• CONSIGNE ÉCRITE: Réécrivez les données ci-dessous en substituant partout « What should I click to » à « Where should I click to », sans rien changer d'autre.

--------------------------------------------------

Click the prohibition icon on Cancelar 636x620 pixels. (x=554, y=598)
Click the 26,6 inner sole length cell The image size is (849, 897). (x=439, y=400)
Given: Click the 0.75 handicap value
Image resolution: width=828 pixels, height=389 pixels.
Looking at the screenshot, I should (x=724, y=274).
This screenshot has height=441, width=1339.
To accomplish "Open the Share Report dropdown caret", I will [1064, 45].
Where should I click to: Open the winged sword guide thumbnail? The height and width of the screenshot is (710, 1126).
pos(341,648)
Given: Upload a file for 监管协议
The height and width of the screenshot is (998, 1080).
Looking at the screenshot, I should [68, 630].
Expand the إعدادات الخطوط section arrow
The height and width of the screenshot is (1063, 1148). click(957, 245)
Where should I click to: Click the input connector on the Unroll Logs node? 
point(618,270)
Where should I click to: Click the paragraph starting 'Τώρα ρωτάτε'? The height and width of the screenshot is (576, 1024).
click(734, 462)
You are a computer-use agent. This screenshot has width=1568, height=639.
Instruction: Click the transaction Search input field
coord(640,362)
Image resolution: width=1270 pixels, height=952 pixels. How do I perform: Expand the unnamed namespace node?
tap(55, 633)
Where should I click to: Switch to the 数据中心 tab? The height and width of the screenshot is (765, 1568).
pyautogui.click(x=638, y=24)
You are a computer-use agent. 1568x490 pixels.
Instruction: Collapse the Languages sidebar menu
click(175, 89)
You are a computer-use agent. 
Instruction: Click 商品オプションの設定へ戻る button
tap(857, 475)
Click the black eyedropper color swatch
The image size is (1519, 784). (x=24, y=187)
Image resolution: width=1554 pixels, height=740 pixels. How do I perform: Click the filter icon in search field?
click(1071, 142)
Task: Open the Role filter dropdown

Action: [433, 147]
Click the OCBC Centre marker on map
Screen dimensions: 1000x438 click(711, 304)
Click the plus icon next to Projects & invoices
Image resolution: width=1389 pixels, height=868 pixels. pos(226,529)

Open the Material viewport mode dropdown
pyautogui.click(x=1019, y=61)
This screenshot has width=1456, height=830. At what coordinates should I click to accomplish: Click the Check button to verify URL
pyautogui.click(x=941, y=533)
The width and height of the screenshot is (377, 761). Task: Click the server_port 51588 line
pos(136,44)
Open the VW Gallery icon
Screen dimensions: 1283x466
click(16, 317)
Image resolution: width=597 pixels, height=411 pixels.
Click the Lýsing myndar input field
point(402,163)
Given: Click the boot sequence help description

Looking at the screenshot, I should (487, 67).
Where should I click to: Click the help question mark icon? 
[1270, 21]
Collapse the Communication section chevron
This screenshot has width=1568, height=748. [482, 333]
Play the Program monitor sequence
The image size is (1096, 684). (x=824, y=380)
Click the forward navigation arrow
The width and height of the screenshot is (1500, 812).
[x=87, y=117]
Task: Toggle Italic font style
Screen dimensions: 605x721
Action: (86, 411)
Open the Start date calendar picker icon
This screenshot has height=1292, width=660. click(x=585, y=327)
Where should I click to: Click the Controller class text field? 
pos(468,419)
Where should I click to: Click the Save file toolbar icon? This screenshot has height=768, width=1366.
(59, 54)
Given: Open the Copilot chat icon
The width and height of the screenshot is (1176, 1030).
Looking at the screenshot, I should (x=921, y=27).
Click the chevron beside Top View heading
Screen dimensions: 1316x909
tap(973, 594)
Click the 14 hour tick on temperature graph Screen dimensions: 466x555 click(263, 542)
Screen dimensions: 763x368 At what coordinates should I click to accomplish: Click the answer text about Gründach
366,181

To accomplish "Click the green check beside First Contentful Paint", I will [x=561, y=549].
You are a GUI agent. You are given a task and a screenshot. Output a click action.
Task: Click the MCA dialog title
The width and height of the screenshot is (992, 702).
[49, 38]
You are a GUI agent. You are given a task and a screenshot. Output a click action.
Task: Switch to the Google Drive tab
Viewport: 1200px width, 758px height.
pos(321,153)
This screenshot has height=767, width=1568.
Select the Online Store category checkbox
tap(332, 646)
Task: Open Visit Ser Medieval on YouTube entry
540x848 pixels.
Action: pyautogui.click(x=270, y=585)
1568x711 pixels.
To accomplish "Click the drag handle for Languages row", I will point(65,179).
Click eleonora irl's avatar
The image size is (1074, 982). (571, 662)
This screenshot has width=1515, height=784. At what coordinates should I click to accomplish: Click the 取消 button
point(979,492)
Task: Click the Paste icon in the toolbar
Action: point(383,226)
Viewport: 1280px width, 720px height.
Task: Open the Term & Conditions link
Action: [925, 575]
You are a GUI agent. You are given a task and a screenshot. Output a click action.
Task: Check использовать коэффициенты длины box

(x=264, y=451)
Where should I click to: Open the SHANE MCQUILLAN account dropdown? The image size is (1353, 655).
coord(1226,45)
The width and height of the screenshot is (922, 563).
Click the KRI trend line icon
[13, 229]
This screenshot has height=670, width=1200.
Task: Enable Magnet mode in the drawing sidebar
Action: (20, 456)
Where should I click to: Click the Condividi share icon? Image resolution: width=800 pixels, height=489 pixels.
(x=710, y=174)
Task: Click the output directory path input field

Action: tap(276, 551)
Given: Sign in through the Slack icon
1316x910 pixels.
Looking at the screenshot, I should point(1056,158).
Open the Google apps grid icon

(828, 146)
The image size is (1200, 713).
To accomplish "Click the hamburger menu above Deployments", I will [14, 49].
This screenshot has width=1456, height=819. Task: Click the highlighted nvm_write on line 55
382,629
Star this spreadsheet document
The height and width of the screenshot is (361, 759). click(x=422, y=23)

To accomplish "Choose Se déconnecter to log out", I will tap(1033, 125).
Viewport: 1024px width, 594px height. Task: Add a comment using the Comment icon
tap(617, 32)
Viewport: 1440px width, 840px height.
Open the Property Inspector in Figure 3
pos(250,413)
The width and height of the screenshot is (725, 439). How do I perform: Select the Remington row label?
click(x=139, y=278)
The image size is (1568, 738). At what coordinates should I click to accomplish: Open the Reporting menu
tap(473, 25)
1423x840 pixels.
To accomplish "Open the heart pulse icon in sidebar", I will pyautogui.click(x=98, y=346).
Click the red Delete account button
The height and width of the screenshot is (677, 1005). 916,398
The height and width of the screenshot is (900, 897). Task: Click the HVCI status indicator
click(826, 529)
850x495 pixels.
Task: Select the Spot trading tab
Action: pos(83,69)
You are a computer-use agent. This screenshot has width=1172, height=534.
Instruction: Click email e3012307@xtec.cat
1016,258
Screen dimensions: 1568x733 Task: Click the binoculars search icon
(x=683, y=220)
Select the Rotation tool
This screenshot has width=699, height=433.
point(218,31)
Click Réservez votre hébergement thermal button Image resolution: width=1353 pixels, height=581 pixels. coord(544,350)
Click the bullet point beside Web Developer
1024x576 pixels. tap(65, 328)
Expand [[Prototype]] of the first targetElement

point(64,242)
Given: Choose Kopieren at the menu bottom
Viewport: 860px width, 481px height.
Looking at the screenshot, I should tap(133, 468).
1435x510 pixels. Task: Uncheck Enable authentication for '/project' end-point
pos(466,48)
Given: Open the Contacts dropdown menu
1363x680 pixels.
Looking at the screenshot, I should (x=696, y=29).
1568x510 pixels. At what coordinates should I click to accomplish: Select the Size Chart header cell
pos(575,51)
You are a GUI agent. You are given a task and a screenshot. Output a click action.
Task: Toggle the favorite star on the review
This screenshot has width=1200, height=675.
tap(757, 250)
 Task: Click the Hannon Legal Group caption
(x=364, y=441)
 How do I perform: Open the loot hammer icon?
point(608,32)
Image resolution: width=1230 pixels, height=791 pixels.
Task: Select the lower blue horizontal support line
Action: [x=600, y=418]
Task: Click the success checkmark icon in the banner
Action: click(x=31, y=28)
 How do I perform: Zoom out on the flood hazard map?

--------------------------------------------------

• EXERCICE CORRIGÉ:
Click the prohibition icon on Cancelar 636x620 pixels. (x=554, y=598)
Click the 26,6 inner sole length cell The image size is (849, 897). (x=439, y=400)
Given: Click the 0.75 handicap value
Image resolution: width=828 pixels, height=389 pixels.
Looking at the screenshot, I should (x=724, y=274).
This screenshot has height=441, width=1339.
To accomplish "Open the Share Report dropdown caret", I will [1064, 45].
What should I click to: Open the winged sword guide thumbnail? The height and width of the screenshot is (710, 1126).
pos(341,648)
Given: Upload a file for 监管协议
The height and width of the screenshot is (998, 1080).
Looking at the screenshot, I should [68, 630].
Expand the إعدادات الخطوط section arrow
The height and width of the screenshot is (1063, 1148). click(957, 245)
What should I click to: Click the input connector on the Unroll Logs node? 
point(618,270)
What should I click to: Click the paragraph starting 'Τώρα ρωτάτε'? The height and width of the screenshot is (576, 1024).
click(734, 462)
You are a computer-use agent. This screenshot has width=1568, height=639.
Instruction: Click the transaction Search input field
coord(640,362)
Image resolution: width=1270 pixels, height=952 pixels. How do I perform: Expand the unnamed namespace node?
tap(55, 633)
What should I click to: Switch to the 数据中心 tab? The height and width of the screenshot is (765, 1568).
pyautogui.click(x=638, y=24)
You are a computer-use agent. 1568x490 pixels.
Instruction: Collapse the Languages sidebar menu
click(175, 89)
You are a computer-use agent. 
Instruction: Click 商品オプションの設定へ戻る button
tap(857, 475)
Click the black eyedropper color swatch
The image size is (1519, 784). (x=24, y=187)
Image resolution: width=1554 pixels, height=740 pixels. How do I perform: Click the filter icon in search field?
click(1071, 142)
Task: Open the Role filter dropdown

Action: [433, 147]
Click the OCBC Centre marker on map
Screen dimensions: 1000x438 click(711, 304)
Click the plus icon next to Projects & invoices
Image resolution: width=1389 pixels, height=868 pixels. pos(226,529)

Open the Material viewport mode dropdown
pyautogui.click(x=1019, y=61)
This screenshot has width=1456, height=830. At what coordinates should I click to accomplish: Click the Check button to verify URL
pyautogui.click(x=941, y=533)
The width and height of the screenshot is (377, 761). Task: Click the server_port 51588 line
pos(136,44)
Open the VW Gallery icon
Screen dimensions: 1283x466
click(16, 317)
Image resolution: width=597 pixels, height=411 pixels.
Click the Lýsing myndar input field
point(402,163)
Given: Click the boot sequence help description

Looking at the screenshot, I should (487, 67).
What should I click to: Click the help question mark icon? 
[1270, 21]
Collapse the Communication section chevron
This screenshot has width=1568, height=748. [482, 333]
Play the Program monitor sequence
The image size is (1096, 684). (x=824, y=380)
Click the forward navigation arrow
The width and height of the screenshot is (1500, 812).
[x=87, y=117]
Task: Toggle Italic font style
Screen dimensions: 605x721
Action: (86, 411)
Open the Start date calendar picker icon
This screenshot has height=1292, width=660. click(x=585, y=327)
What should I click to: Click the Controller class text field? 
pos(468,419)
What should I click to: Click the Save file toolbar icon? This screenshot has height=768, width=1366.
(59, 54)
Given: Open the Copilot chat icon
The width and height of the screenshot is (1176, 1030).
Looking at the screenshot, I should (x=921, y=27).
Click the chevron beside Top View heading
Screen dimensions: 1316x909
tap(973, 594)
Click the 14 hour tick on temperature graph Screen dimensions: 466x555 click(263, 542)
Screen dimensions: 763x368 At what coordinates should I click to accomplish: Click the answer text about Gründach
366,181

To accomplish "Click the green check beside First Contentful Paint", I will [x=561, y=549].
You are a GUI agent. You are given a task and a screenshot. Output a click action.
Task: Click the MCA dialog title
The width and height of the screenshot is (992, 702).
[49, 38]
You are a GUI agent. You are given a task and a screenshot. Output a click action.
Task: Switch to the Google Drive tab
Viewport: 1200px width, 758px height.
pos(321,153)
This screenshot has height=767, width=1568.
Select the Online Store category checkbox
tap(332, 646)
Task: Open Visit Ser Medieval on YouTube entry
540x848 pixels.
Action: pyautogui.click(x=270, y=585)
1568x711 pixels.
To accomplish "Click the drag handle for Languages row", I will point(65,179).
Click eleonora irl's avatar
The image size is (1074, 982). (571, 662)
This screenshot has width=1515, height=784. At what coordinates should I click to accomplish: Click the 取消 button
point(979,492)
Task: Click the Paste icon in the toolbar
Action: point(383,226)
Viewport: 1280px width, 720px height.
Task: Open the Term & Conditions link
Action: [925, 575]
You are a GUI agent. You are given a task and a screenshot. Output a click action.
Task: Check использовать коэффициенты длины box

(x=264, y=451)
What should I click to: Open the SHANE MCQUILLAN account dropdown? The image size is (1353, 655).
coord(1226,45)
The width and height of the screenshot is (922, 563).
Click the KRI trend line icon
[13, 229]
This screenshot has height=670, width=1200.
Task: Enable Magnet mode in the drawing sidebar
Action: (20, 456)
What should I click to: Click the Condividi share icon? Image resolution: width=800 pixels, height=489 pixels.
(x=710, y=174)
Task: Click the output directory path input field

Action: tap(276, 551)
Given: Sign in through the Slack icon
1316x910 pixels.
Looking at the screenshot, I should point(1056,158).
Open the Google apps grid icon

(828, 146)
The image size is (1200, 713).
To accomplish "Click the hamburger menu above Deployments", I will [14, 49].
This screenshot has width=1456, height=819. Task: Click the highlighted nvm_write on line 55
382,629
Star this spreadsheet document
The height and width of the screenshot is (361, 759). click(x=422, y=23)

To accomplish "Choose Se déconnecter to log out", I will tap(1033, 125).
Viewport: 1024px width, 594px height. Task: Add a comment using the Comment icon
tap(617, 32)
Viewport: 1440px width, 840px height.
Open the Property Inspector in Figure 3
pos(250,413)
The width and height of the screenshot is (725, 439). How do I perform: Select the Remington row label?
click(x=139, y=278)
The image size is (1568, 738). At what coordinates should I click to accomplish: Open the Reporting menu
tap(473, 25)
1423x840 pixels.
To accomplish "Open the heart pulse icon in sidebar", I will pyautogui.click(x=98, y=346).
Click the red Delete account button
The height and width of the screenshot is (677, 1005). 916,398
The height and width of the screenshot is (900, 897). Task: Click the HVCI status indicator
click(826, 529)
850x495 pixels.
Task: Select the Spot trading tab
Action: pos(83,69)
You are a computer-use agent. This screenshot has width=1172, height=534.
Instruction: Click email e3012307@xtec.cat
1016,258
Screen dimensions: 1568x733 Task: Click the binoculars search icon
(x=683, y=220)
Select the Rotation tool
This screenshot has width=699, height=433.
point(218,31)
Click Réservez votre hébergement thermal button Image resolution: width=1353 pixels, height=581 pixels. coord(544,350)
Click the bullet point beside Web Developer
1024x576 pixels. tap(65, 328)
Expand [[Prototype]] of the first targetElement

point(64,242)
Given: Choose Kopieren at the menu bottom
Viewport: 860px width, 481px height.
Looking at the screenshot, I should tap(133, 468).
1435x510 pixels. Task: Uncheck Enable authentication for '/project' end-point
pos(466,48)
Given: Open the Contacts dropdown menu
1363x680 pixels.
Looking at the screenshot, I should (x=696, y=29).
1568x510 pixels. At what coordinates should I click to accomplish: Select the Size Chart header cell
pos(575,51)
You are a GUI agent. You are given a task and a screenshot. Output a click action.
Task: Toggle the favorite star on the review
This screenshot has width=1200, height=675.
tap(757, 250)
 Task: Click the Hannon Legal Group caption
(x=364, y=441)
 How do I perform: Open the loot hammer icon?
point(608,32)
Image resolution: width=1230 pixels, height=791 pixels.
Task: Select the lower blue horizontal support line
Action: [x=600, y=418]
Task: Click the success checkmark icon in the banner
Action: click(x=31, y=28)
 How do I perform: Zoom out on the flood hazard map?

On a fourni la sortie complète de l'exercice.